Data excerpts:
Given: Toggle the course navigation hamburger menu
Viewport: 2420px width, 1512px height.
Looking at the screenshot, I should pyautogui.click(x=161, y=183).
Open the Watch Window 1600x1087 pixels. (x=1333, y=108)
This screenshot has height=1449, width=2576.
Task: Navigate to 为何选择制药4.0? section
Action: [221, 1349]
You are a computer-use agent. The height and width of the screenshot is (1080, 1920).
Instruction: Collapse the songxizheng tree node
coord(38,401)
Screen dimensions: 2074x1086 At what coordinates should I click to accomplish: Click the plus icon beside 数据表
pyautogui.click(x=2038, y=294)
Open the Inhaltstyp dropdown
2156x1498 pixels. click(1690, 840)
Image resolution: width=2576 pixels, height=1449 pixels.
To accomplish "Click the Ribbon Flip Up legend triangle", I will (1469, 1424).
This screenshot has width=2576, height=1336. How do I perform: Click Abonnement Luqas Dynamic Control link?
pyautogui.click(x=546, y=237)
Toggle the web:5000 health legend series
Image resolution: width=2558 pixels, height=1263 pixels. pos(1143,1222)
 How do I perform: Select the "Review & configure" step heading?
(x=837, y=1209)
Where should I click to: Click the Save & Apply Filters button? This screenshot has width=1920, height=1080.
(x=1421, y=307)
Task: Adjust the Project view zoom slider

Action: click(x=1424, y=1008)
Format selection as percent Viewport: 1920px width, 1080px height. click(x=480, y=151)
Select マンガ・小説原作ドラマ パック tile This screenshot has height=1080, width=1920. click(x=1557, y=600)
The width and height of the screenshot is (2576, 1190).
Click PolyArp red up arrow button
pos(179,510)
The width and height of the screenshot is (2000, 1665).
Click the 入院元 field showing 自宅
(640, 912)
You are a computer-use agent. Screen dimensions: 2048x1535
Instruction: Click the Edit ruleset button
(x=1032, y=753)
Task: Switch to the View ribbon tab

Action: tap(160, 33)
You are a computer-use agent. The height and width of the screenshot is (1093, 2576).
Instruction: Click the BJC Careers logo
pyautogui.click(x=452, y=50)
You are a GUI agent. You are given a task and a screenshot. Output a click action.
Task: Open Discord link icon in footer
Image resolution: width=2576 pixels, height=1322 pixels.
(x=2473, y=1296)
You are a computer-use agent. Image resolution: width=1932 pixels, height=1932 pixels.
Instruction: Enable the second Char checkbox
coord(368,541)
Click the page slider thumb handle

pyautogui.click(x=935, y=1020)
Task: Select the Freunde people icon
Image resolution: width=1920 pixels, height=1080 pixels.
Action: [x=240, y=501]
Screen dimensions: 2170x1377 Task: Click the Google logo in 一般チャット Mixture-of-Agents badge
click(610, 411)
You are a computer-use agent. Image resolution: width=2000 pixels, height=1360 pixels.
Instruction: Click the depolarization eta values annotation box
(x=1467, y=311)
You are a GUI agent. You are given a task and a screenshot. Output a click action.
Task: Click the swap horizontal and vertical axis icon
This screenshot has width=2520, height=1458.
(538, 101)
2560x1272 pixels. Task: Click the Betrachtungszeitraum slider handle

To do: Using the entries above, return exactly the lines from the line with "Open the Inhaltstyp dropdown" to the line with "Task: Select the Freunde people icon", counting both of those lines.

Solved problem:
Open the Inhaltstyp dropdown
2156x1498 pixels. click(1690, 840)
Image resolution: width=2576 pixels, height=1449 pixels.
To accomplish "Click the Ribbon Flip Up legend triangle", I will (1469, 1424).
This screenshot has width=2576, height=1336. How do I perform: Click Abonnement Luqas Dynamic Control link?
pyautogui.click(x=546, y=237)
Toggle the web:5000 health legend series
Image resolution: width=2558 pixels, height=1263 pixels. pos(1143,1222)
 How do I perform: Select the "Review & configure" step heading?
(x=837, y=1209)
Where should I click to: Click the Save & Apply Filters button? This screenshot has width=1920, height=1080.
(x=1421, y=307)
Task: Adjust the Project view zoom slider

Action: click(x=1424, y=1008)
Format selection as percent Viewport: 1920px width, 1080px height. click(x=480, y=151)
Select マンガ・小説原作ドラマ パック tile This screenshot has height=1080, width=1920. click(x=1557, y=600)
The width and height of the screenshot is (2576, 1190).
Click PolyArp red up arrow button
pos(179,510)
The width and height of the screenshot is (2000, 1665).
Click the 入院元 field showing 自宅
(640, 912)
You are a computer-use agent. Screen dimensions: 2048x1535
Instruction: Click the Edit ruleset button
(x=1032, y=753)
Task: Switch to the View ribbon tab

Action: tap(160, 33)
You are a computer-use agent. The height and width of the screenshot is (1093, 2576).
Instruction: Click the BJC Careers logo
pyautogui.click(x=452, y=50)
You are a GUI agent. You are given a task and a screenshot. Output a click action.
Task: Open Discord link icon in footer
Image resolution: width=2576 pixels, height=1322 pixels.
(x=2473, y=1296)
You are a computer-use agent. Image resolution: width=1932 pixels, height=1932 pixels.
Instruction: Enable the second Char checkbox
coord(368,541)
Click the page slider thumb handle

pyautogui.click(x=935, y=1020)
Task: Select the Freunde people icon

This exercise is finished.